* **Assignment**: From the entries that follow, extract each line holding the string "column".

*** The data ***

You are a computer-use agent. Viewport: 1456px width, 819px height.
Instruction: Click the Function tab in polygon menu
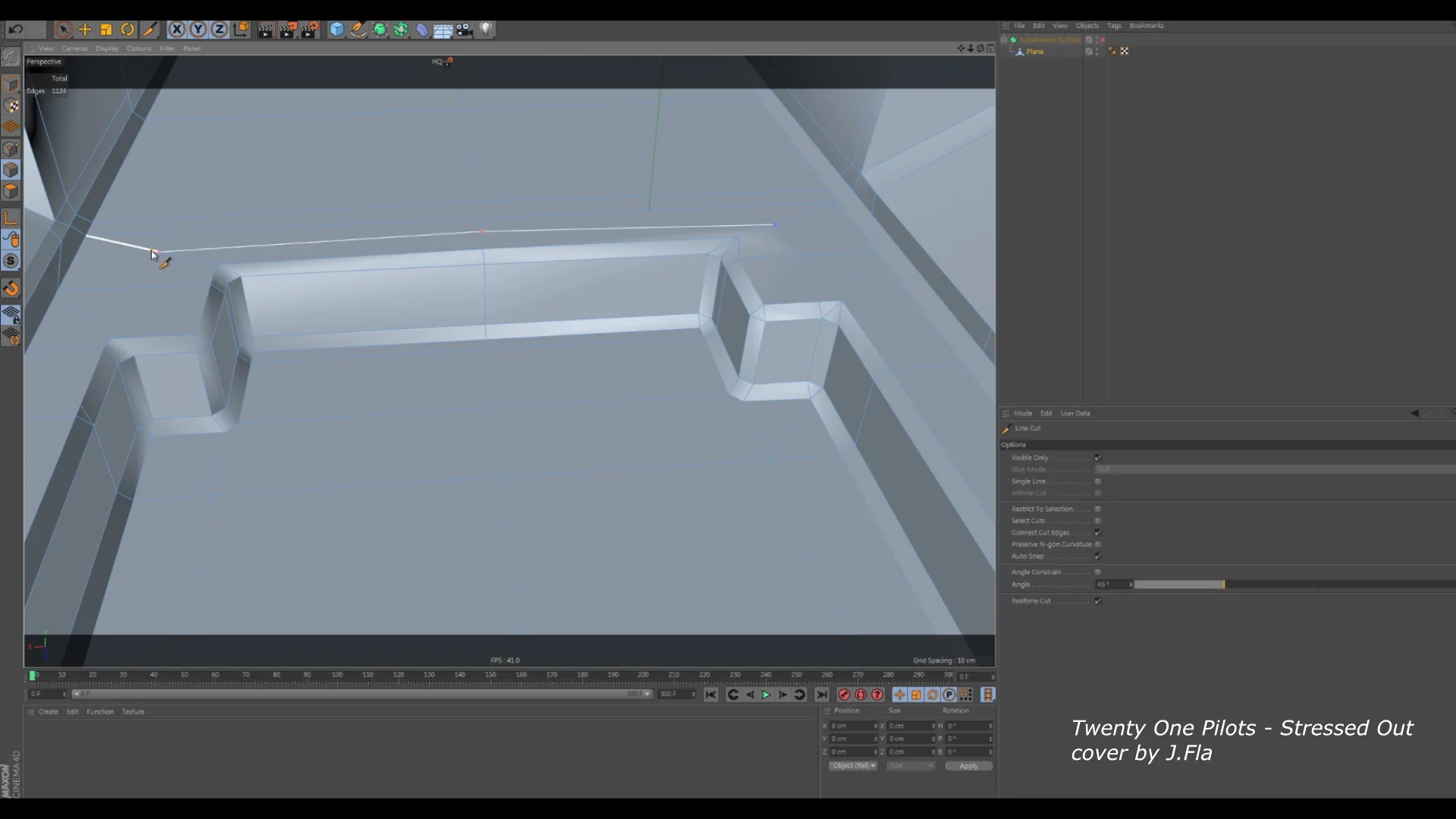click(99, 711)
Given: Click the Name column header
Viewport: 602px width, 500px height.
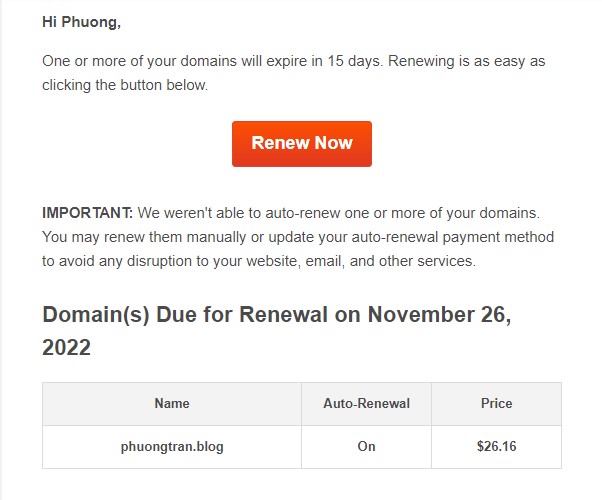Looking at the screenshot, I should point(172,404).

*** End of The data ***
*** The data ***

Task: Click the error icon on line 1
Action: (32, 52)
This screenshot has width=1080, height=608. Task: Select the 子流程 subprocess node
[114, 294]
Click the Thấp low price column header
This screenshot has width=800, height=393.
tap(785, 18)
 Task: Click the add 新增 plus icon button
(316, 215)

*** End of The data ***
*** The data ***

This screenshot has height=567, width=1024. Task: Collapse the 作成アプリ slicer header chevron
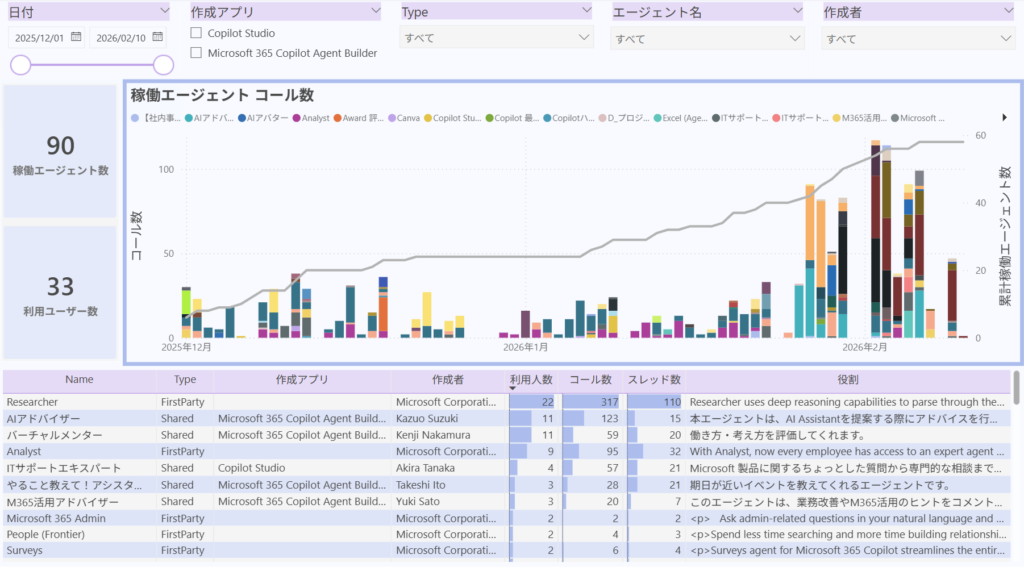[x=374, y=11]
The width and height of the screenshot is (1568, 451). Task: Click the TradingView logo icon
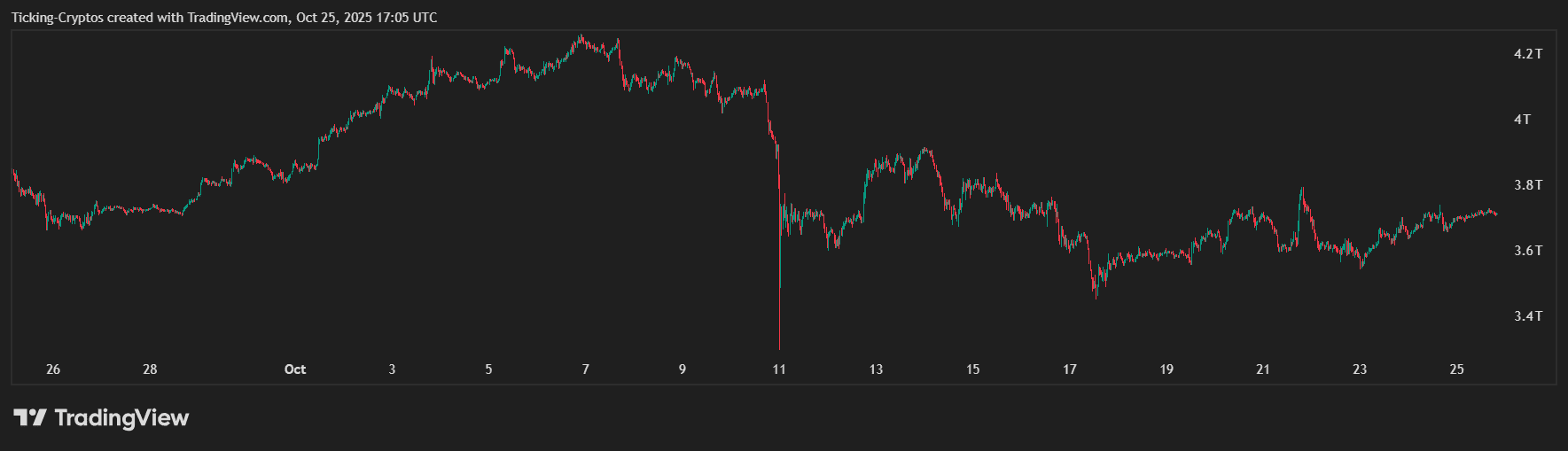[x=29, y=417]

*** End of The data ***

* **Solution to the problem**:
Given: Click the Name column header
Click the Thấp low price column header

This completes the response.